IN MANY RESPECTSshe enjoyed her long period of recuperation, on the Isle of Wight - where she read a great deal - and in Ireland, where she attended sculpture classes. Back in London, she enjoyed a bohemian lifestyle, mixing with artists and theatrical people, including Gordon Souter, who she married.

She had started to paint and, establishing a pattern that would become familiar throughout her life, she set off with her first baby and precious little money, to paint in Italy.

Cormican's documentation of her work begins in the mid-1950s, when she was back in Dublin. Though she obviously did produce paintings prior to that she seems unhappy with them.

In any case, commentators noted that she seemed to arrive as a fully-formed artist on the Irish art scene. Her early style drew on European Tachisme and American Abstract Expressionism. Her playful, brightly coloured, spiky, linear compositions also strongly recalled aspects of Klee and Miro.

Another spell in Italy presaged a stay on Achill, a place which has been extremely important in her life and where she now lives.

WHEN SHE MARRIEDthe sculptor Frank Morris in 1960, however, they settled not on Achill but in a remote cottage on Calary Bog. Her early style modulated to something more subtle and considered. Layers of colour build towards radiant, watery evocations of place. Her work is habitually intimate in scale. Collectors love her lyrical, delicately observed landscapes, and she is reasonably bracketed with a strain of Celtic romanticism. Yet that is only one part of her artistic personality.

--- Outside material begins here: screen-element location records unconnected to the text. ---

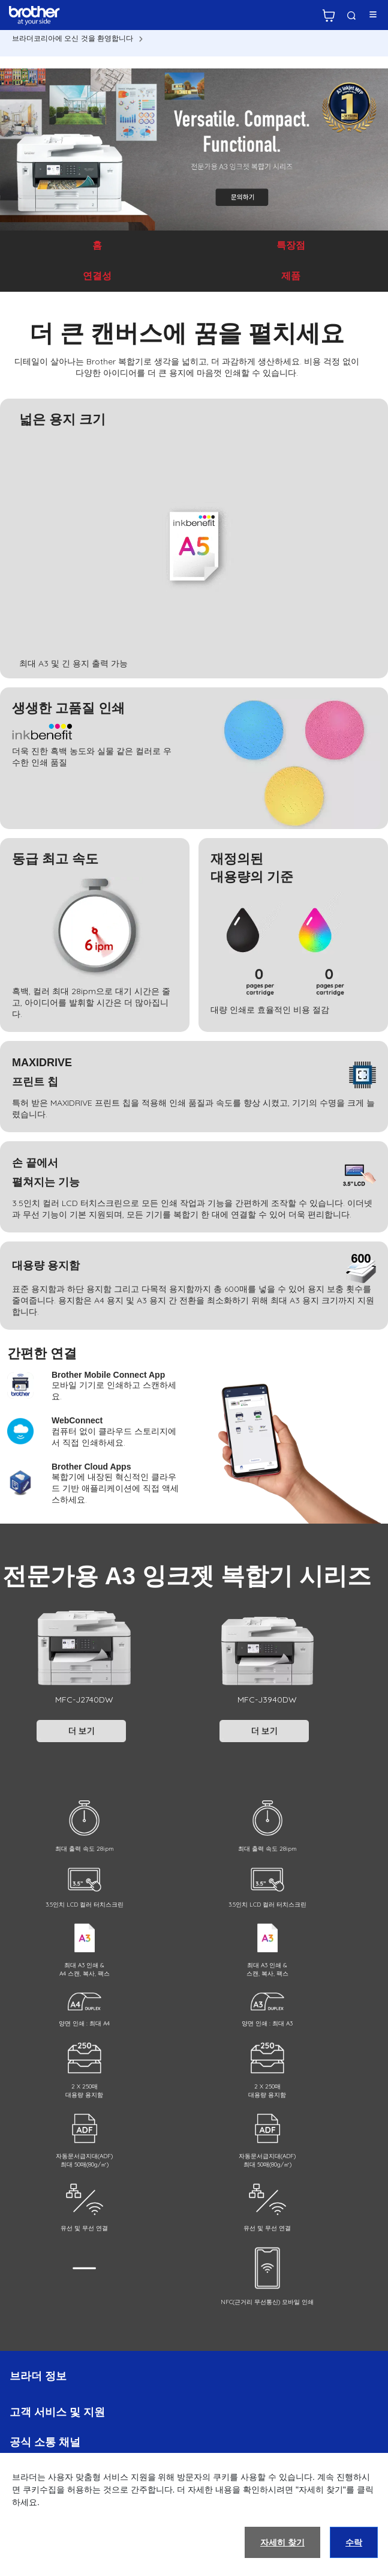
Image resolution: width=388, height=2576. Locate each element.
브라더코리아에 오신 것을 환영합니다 (72, 38)
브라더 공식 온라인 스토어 (328, 15)
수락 (353, 2542)
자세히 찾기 (282, 2542)
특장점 (290, 245)
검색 (351, 16)
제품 (290, 276)
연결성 (97, 276)
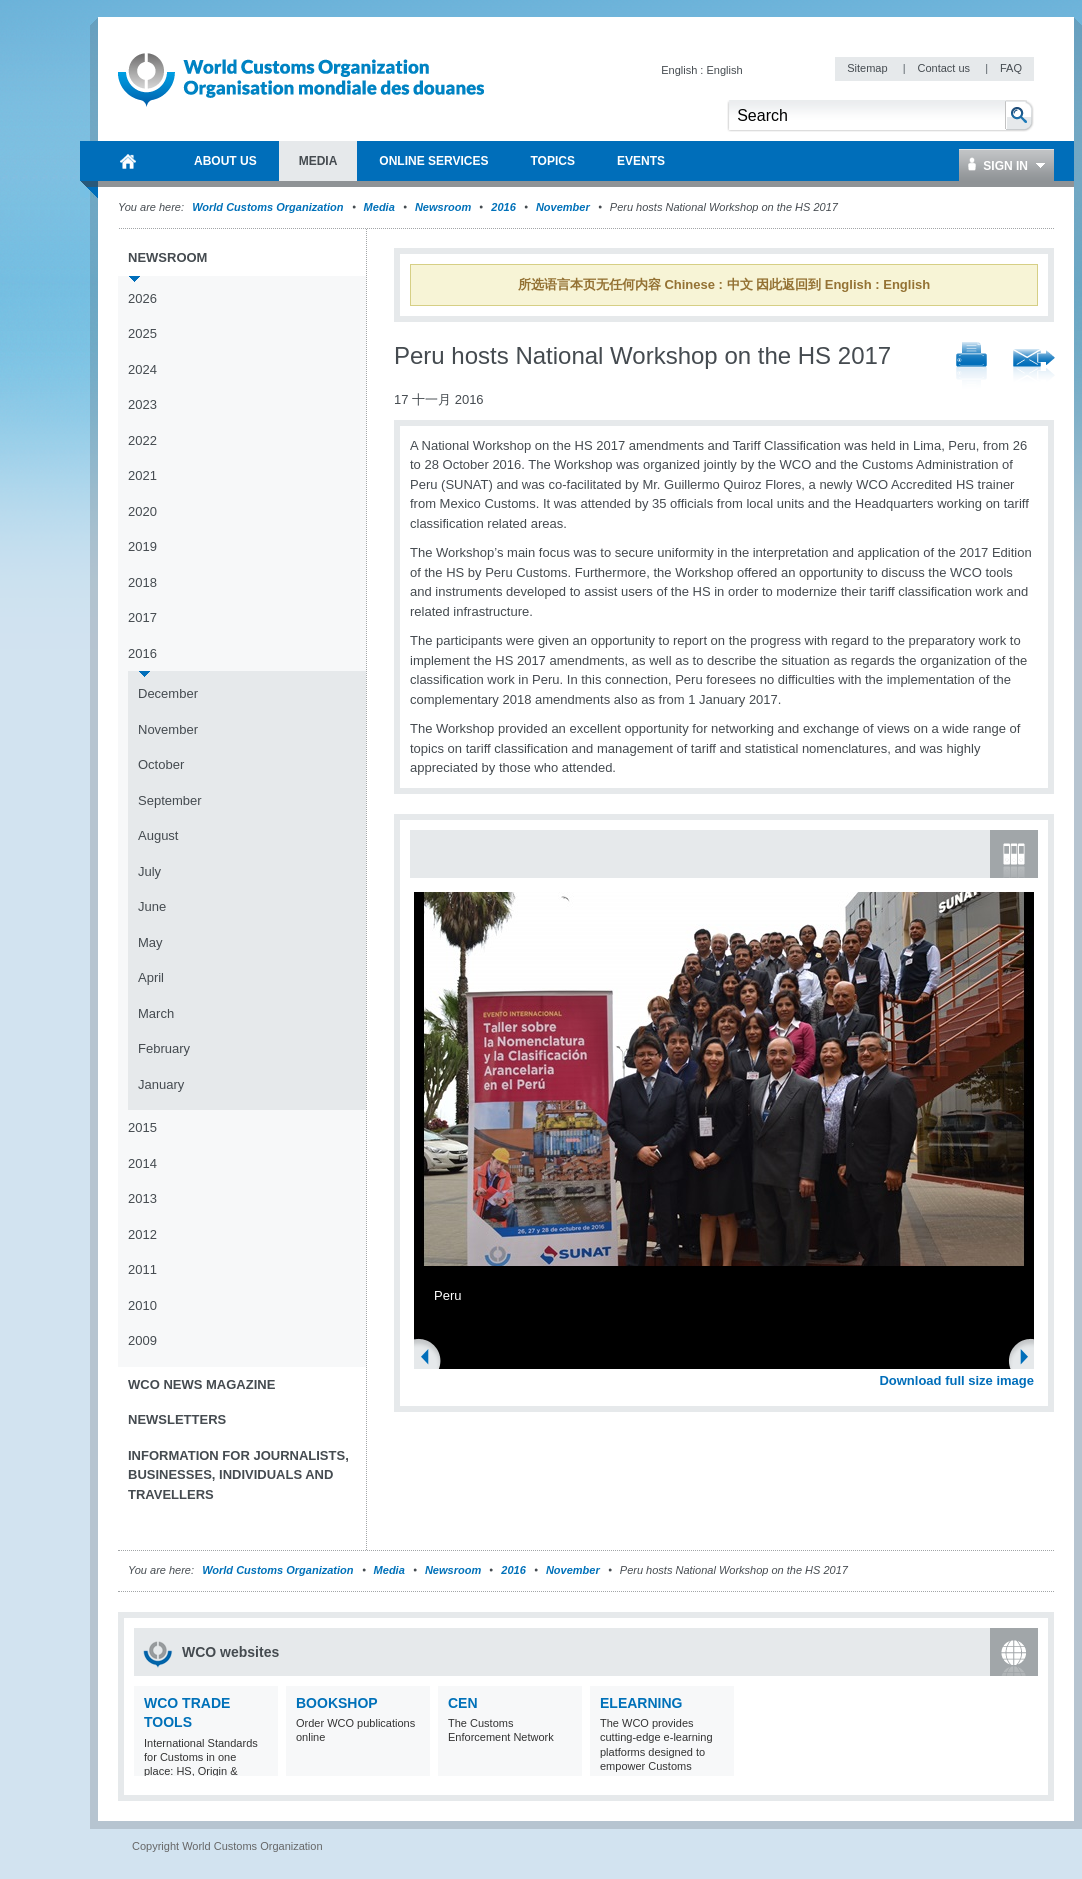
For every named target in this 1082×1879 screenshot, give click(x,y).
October (161, 764)
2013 (142, 1198)
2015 (142, 1127)
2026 (142, 298)
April (151, 977)
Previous (431, 1359)
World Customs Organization (269, 207)
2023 (142, 404)
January (161, 1084)
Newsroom (443, 207)
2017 (142, 617)
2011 (142, 1269)
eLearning (641, 1703)
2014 (142, 1163)
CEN (463, 1703)
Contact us (945, 68)
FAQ (1011, 68)
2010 (142, 1305)
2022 (142, 440)
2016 (503, 207)
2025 (142, 333)
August (158, 835)
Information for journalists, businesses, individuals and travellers (238, 1475)
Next (1030, 1359)
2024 (142, 369)
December (168, 693)
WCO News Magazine (201, 1384)
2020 (142, 511)
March (156, 1013)
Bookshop (337, 1703)
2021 (142, 475)
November (563, 207)
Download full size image (956, 1380)
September (170, 800)
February (164, 1048)
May (150, 942)
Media (379, 207)
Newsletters (177, 1419)
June (152, 906)
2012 (142, 1234)
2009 (142, 1340)
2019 (142, 546)
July (149, 871)
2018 (142, 582)
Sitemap (868, 68)
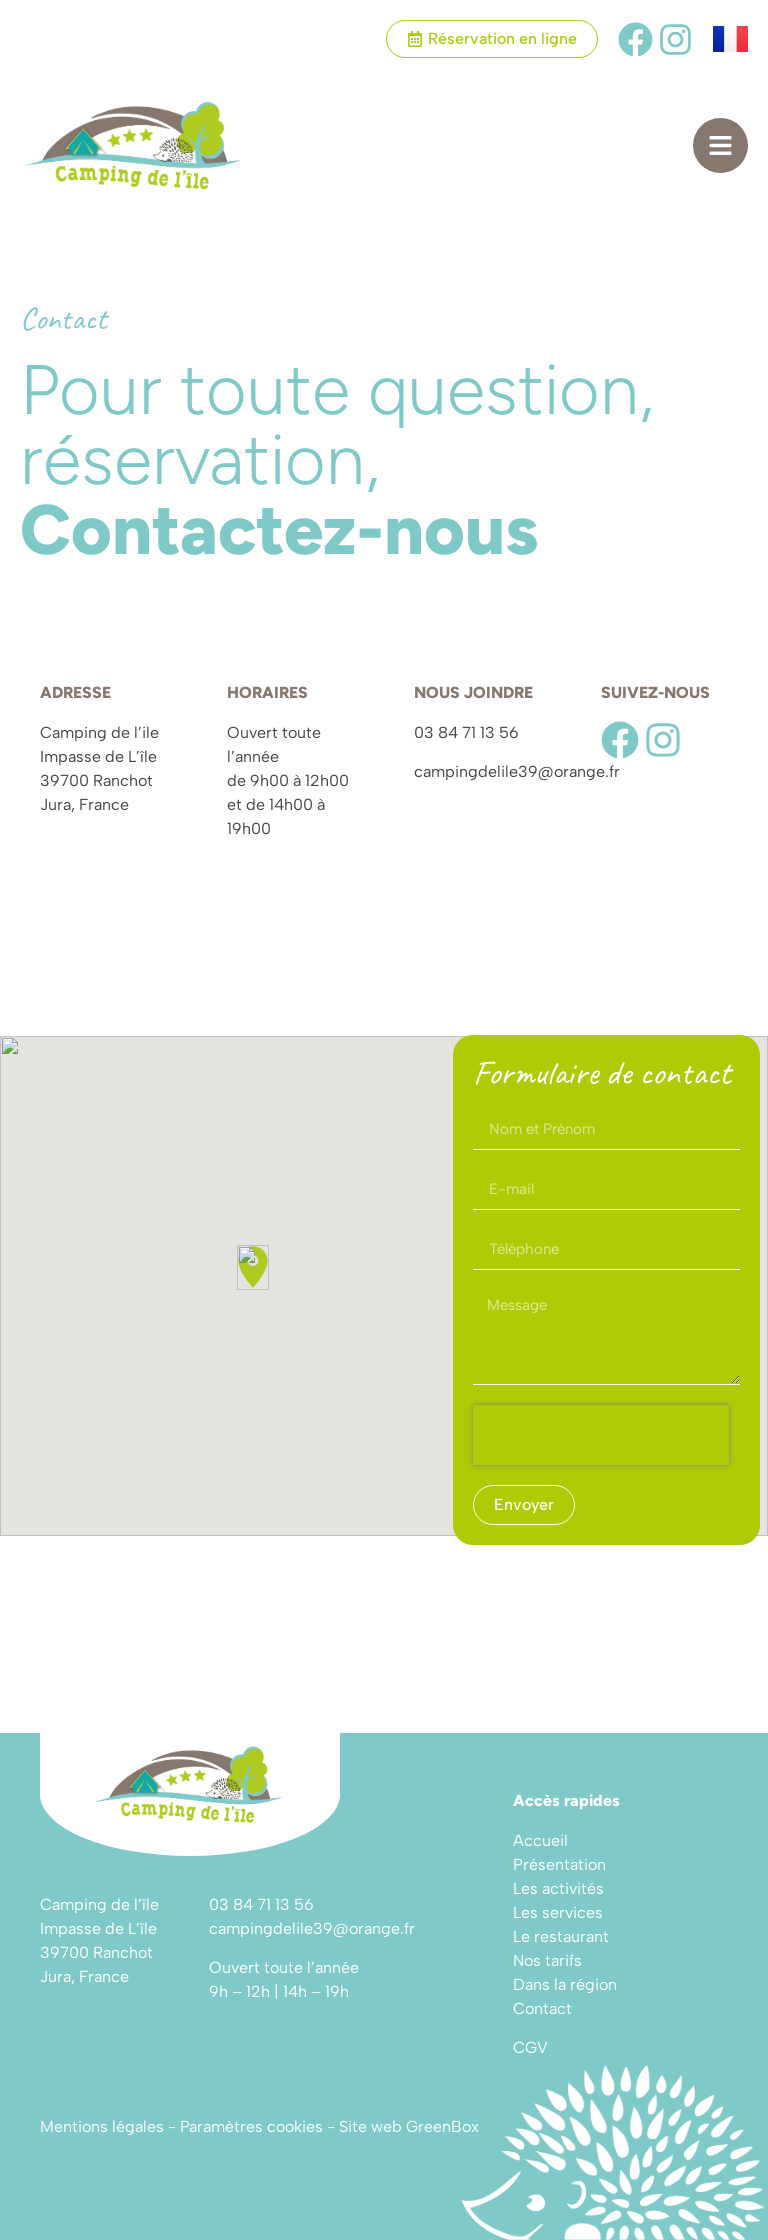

She is drawn to much thornier subjects: like Chaïm Soutine to meat hanging in slaughterhouses, to evocations of flight in another remarkable series of paintings, for which she took flying lessons, to horribly wounded airmen, recalled from her days as a nurse, and to the war in the Kuwaiti dessert.

The latter is a classic case of the biographer becoming part of the story of his subject. Souter went to Kuwait with Cormican, who was visiting his sister there in 1999.

Though it is true to say that she very much wanted to go, having been interested in the region since the first Gulf War.

Her autonomy and her determination to live her life on her own terms are extraordinary in the context.

For long periods she has had to survive on minimal means, and it is almost as if she has accepted straitened circumstances as the price of freedom.

All the same, as Cormican notes, she has raised five children on her income as an artist: no mean feat. There is a modestly to his approach in that he does not attempt to locate Souter's work in the context of contemporary art theory, something we have cause to be grateful about. He does, though, feel the need to assert her worth in a fairly vague way, which merely underlines the fact that there is still much to be discovered about one of the best, most distinctive bodies of work ever produced by an Irish artist.

• Camille Souter: The Mirror in the Sea by Garrett Cormican (Whyte's) €60.